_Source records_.
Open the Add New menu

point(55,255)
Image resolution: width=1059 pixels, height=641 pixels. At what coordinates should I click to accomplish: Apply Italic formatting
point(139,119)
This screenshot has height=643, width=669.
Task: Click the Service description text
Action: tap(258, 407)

_Exercise brief_. After locating the line that holds "Image resolution: width=1059", print it and each line after it through the end of the data, exactly as it stands.

_Solution for this task_.
Image resolution: width=1059 pixels, height=641 pixels. At what coordinates should I click to accomplish: Apply Italic formatting
point(139,119)
This screenshot has height=643, width=669.
Task: Click the Service description text
Action: tap(258, 407)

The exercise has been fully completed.